TRY IT:
Set down each record that follows exactly. Drop the images.

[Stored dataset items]

════

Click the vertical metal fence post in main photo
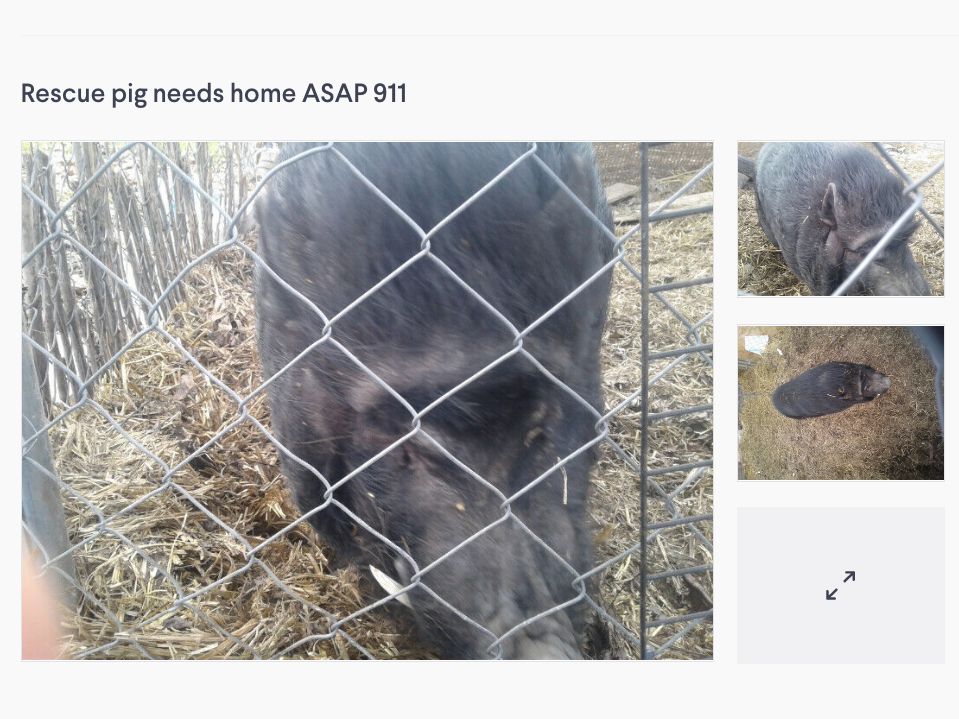coord(644,400)
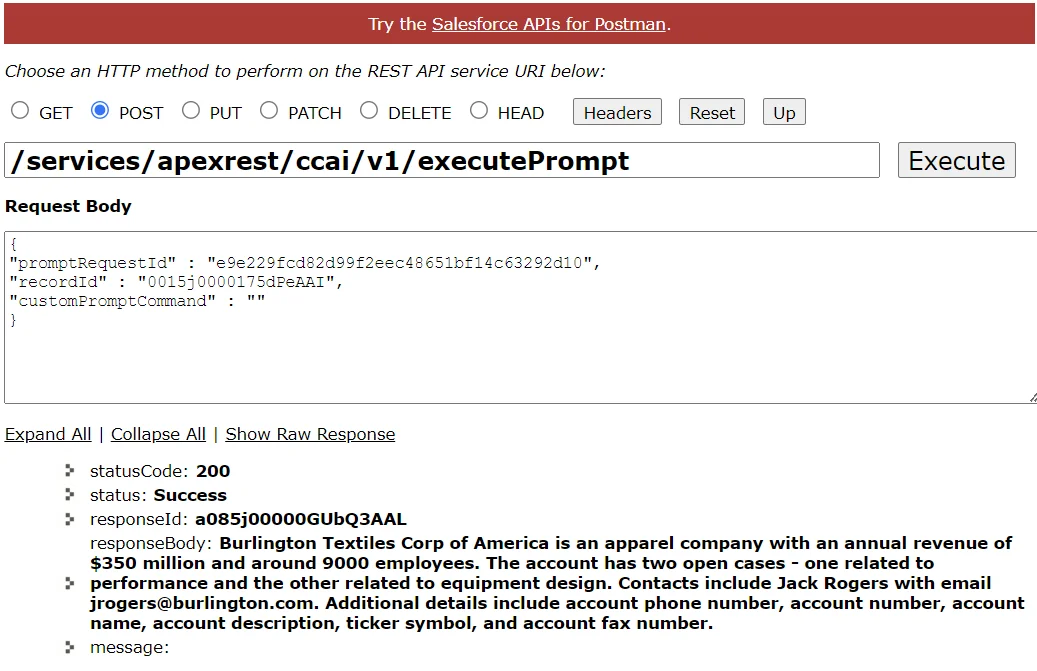This screenshot has width=1037, height=671.
Task: Select the HEAD radio option
Action: (479, 111)
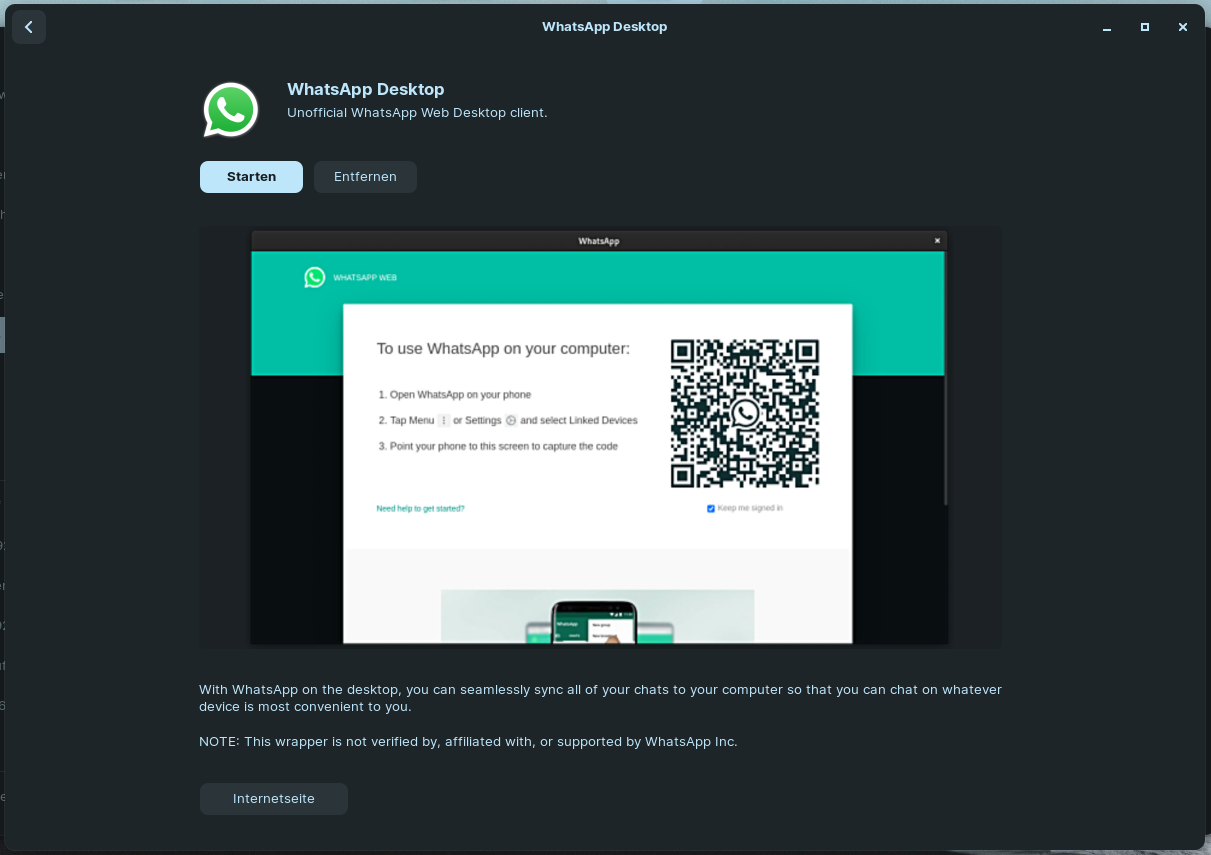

════

RESPONSE BOX:
Click the vertical metal fence post in main photo
coord(644,400)
This screenshot has width=1037, height=671.
Task: Select the HEAD radio option
Action: (479, 111)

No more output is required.